Members of the Proud Boys, a far-right group that has endorsed violence, celebrated on Tuesday night after President Trump mentioned them during the first presidential debate.
Asked whether he condemned white supremacists and military groups, Mr. Trump demurred and then said, “Proud Boys — stand back and stand by.”
Within minutes, members of the group were posting in private social media channels, calling the president’s comments “historic.” In one channel dedicated to the Proud Boys on Telegram, a private messaging app, group members called the president’s comment a tacit endorsement of their violent tactics.
In another message, a member commented that the group was already seeing a spike in “new recruits.”
Mr. Trump’s rival, Joseph R. Biden Jr., noted that the group was celebrating Mr. Trump’s remark, pointing in a retweet to some of the comments being made. When asked what Mr. Trump meant by “stand by,” Jason Miller, a senior adviser to the president’s campaign, said it was “very clear he wants them to knock it off.”

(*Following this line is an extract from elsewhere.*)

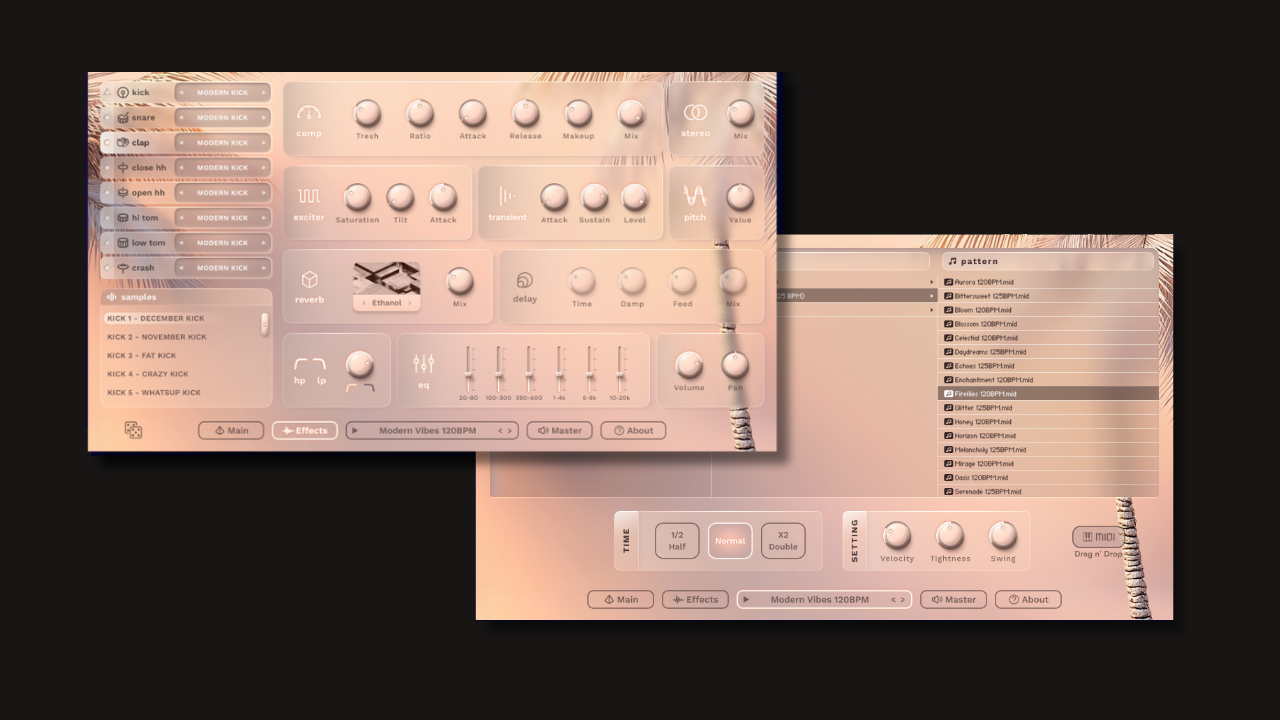Screen dimensions: 1280x720
Task: Click left arrow of crash's MODERN KICK selector
Action: (181, 268)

The Proud Boys describe themselves as “a pro-Western fraternal organization for men.” The group has openly endorsed violence, and has recently been tied to several violent incidents at recent protests.
The Proud Boys were formed in 2016 by Gavin McInnes, one of the founders of Vice Media. Mr. McInnes said in an interview in November 2018 that he was “quitting” the Proud Boys.
Several civil rights groups have condemned the Proud Boys, including the Southern Poverty Law Center, which classifies them as a hate group, and the Anti-Defamation League, which refers to them as “hard-core white supremacists.”
Twitter suspended the Proud Boys from its platform in August 2018, and Facebook followed with a similar ban in October 2018. In the years since, the group has continued to expand its numbers on other social media platforms, and has become more visible at protests.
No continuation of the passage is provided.